The character of Jordan Spieth is as much a part of the story of his remarkable victory in the Masters on Sunday as talent and grit, and it was an emphasis of the post-tournament analysis on Golf Channel.
"As good as he is on the golf course," Golf Channel's Brandel Chamblee said, "it seems like everything he says in the media center strikes the right note. That was evident in his acceptance speech."
Chamblee then asked Colin Montgomerie that in terms of appeal whether he reminds him of anyone.
"Seve," Montgomerie replied. "The people's champion. People loved Seve. This guy [Spieth] has a very, very young Arnold Palmer-esque feel about him. Seve and Palmer are loved. A lot of other golfers are respected."
Spieth giving his post-tournament speech (Getty Images)
He noted how Spieth returned to the 18th green to thank the patrons at Augusta National Golf Club. To understand the root of Spieth's character, look to the parents.
"Shortly after he won," Golf Channel's Ryan Burr said, "he got a hug from his mom, he got a hug from his dad. His dad said, in the middle of all this, two minutes after he won the Masters, go out there and thank everyone who is there.'"
"That boy, to me, his words and his speech encapsulate his spirit," Ben Crenshaw said in telephone interview with Golf Channel. "He's very respectful, he's polished. He knows where he's going. He's a really, really fine boy. He's hard not to pull really hard for him. I am so dang proud of him. What a wonderful boy. I've cried a few buckets of tears over here [in Austin, Texas] today."

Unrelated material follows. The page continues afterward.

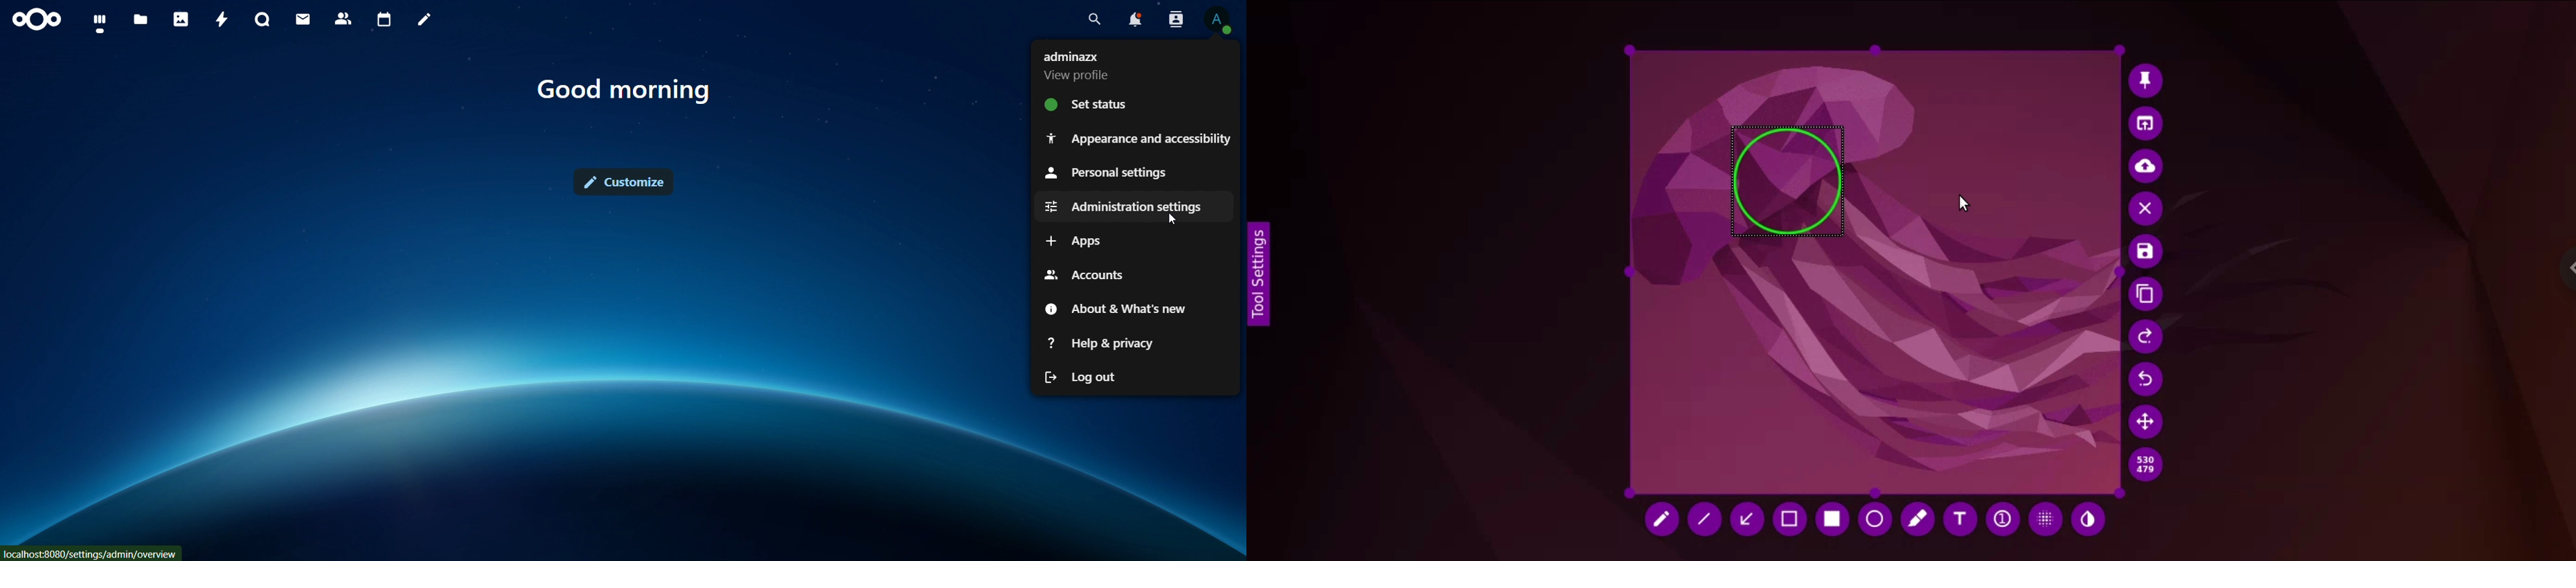  I want to click on toolbar settings, so click(1259, 271).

Montgomerie, meanwhile, saw what Chamblee, Crenshaw and probably everybody else saw.
"I see the future of golf in a very healthy state," he said. "The kid played like a veteran in every way, off the course as well, the way he has comported himself, his demeanor, his maturity, quite phenomenal for someone so young. His speech afterwards, for a 21-year-old, was ambassadorial-like. It was fantastic.
"This is a very special time for golf and for American golf."